Because this Court is more familiar with Texas law and accustomed to suits filed by Stellar Restoration, this factor weighs heavily against transfer.
4. Avoidance of Unnecessary Problems of Conflict of Laws or the Application of Foreign Law
Finally, there are no conflict of law issues or problems that may arise from the application of foreign law. Because there is no meaningful dispute to this factor, the Court finds it weighs neutrally. See Hanby v. Shell Oil Co. , 144 F. Supp. 2d 673, 679 (E.D. Tex. 2001) ; Coleman v. Brozen , No. 4:19-cv-705-ALM, 2020 WL 2200220, at *7 (E.D. Tex. May 6, 2020).
As stated herein, two public interest factors weigh in favor of transferring this action to the Western District of Missouri, one factor weighs against transfer, and one factor weighs neutrally. Because the comparative congestion of the courts is the "most speculative" factor, the Court affords it little weight. See Frito-Lay , 867 F. Supp. 2d at 871. Because there is no jury demand in this case, the localized interest factor is also given little weight. See Clark , 2008 WL 11357986, at *2. Because the Court is familiar with Texas law and is well-acquainted with suits brought by Stellar Restoration, the familiarity-with-the-law factor weighs strongly against transfer.
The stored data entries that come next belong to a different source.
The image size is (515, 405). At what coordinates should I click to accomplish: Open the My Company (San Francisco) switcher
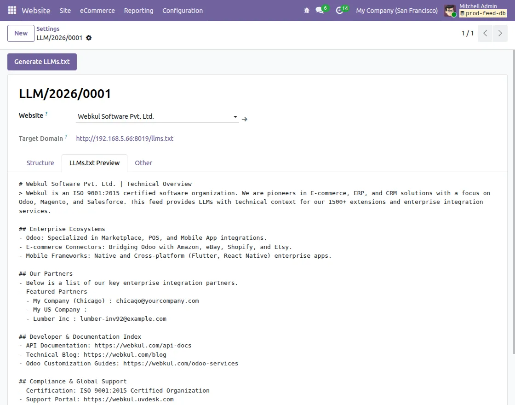point(397,11)
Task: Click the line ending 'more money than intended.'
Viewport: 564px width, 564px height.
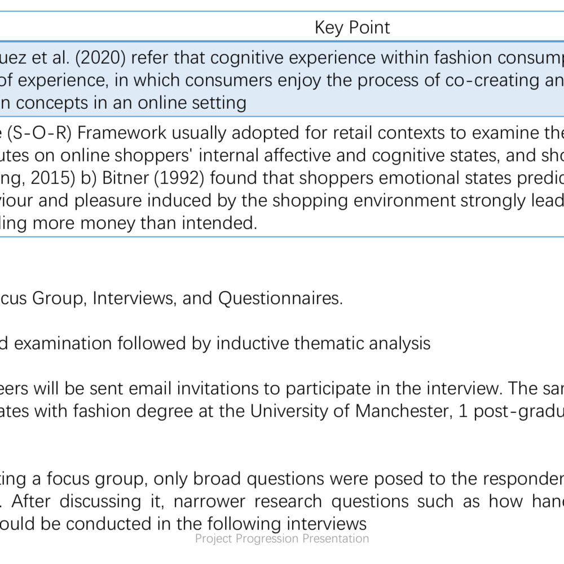Action: (x=129, y=223)
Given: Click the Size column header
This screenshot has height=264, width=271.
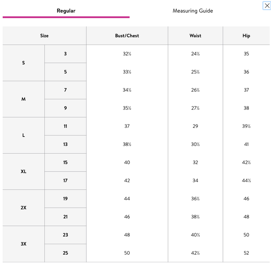Looking at the screenshot, I should coord(44,36).
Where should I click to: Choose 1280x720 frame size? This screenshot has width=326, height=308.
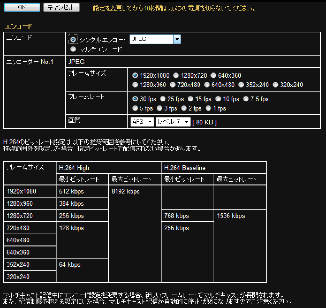tap(176, 75)
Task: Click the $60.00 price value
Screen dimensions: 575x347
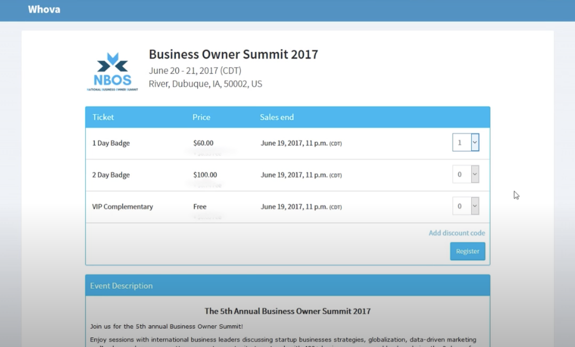Action: [x=203, y=143]
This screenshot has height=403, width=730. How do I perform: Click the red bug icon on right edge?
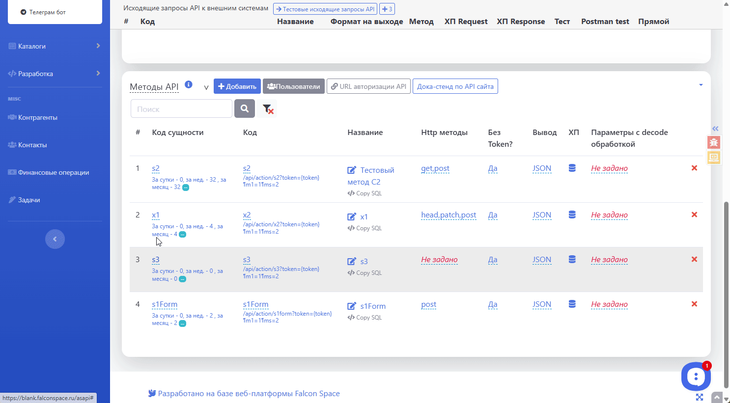[x=713, y=142]
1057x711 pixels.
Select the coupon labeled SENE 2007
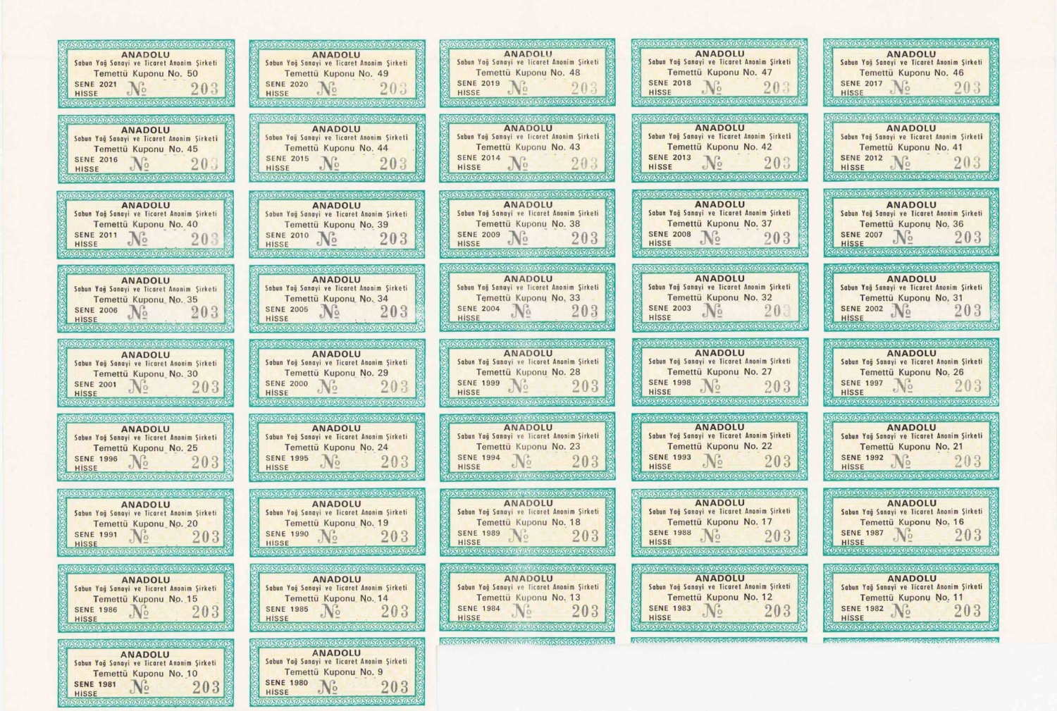(910, 223)
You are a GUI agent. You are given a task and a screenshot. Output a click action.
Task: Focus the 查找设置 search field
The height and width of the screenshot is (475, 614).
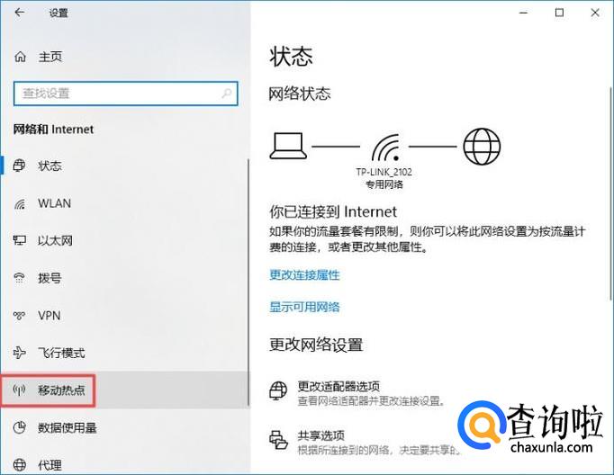[x=125, y=94]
On balance, the Court does not recommend granting Defendants’ motion to transfer.
IV. CONCLUSION
For the foregoing reasons, the Court recommends the Motion (Dkt. 10) be DENIED .
Within fourteen (14) days after service of the magistrate judge's report, any party may serve and file written objections to the findings and recommendations of the magistrate judge. 28 U.S.C. § 636(b)(1)(C).
A party is entitled to a de novo review by the district court of the findings and conclusions contained in this report only if specific objections are made, and failure to timely file written objections to any proposed findings, conclusions, and recommendations contained in this report shall bar an aggrieved party from appellate review of those factual findings and legal conclusions accepted by the district court, except on grounds of plain error, provided that the party has been served with notice that such consequences will result from a failure to object. Id. ; Thomas v. Arn , 474 U.S. 140, 106 S.Ct. 466, 88 L.Ed.2d 435 (1985) ; Douglass v. United Servs. Auto Ass'n , 79 F.3d 1415, 1417 (5th Cir. 1996) (en banc), superseded by statute on other grounds , 28 U.S.C. § 636(b)(1) (extending the time to file objections from ten (10) to fourteen (14) days).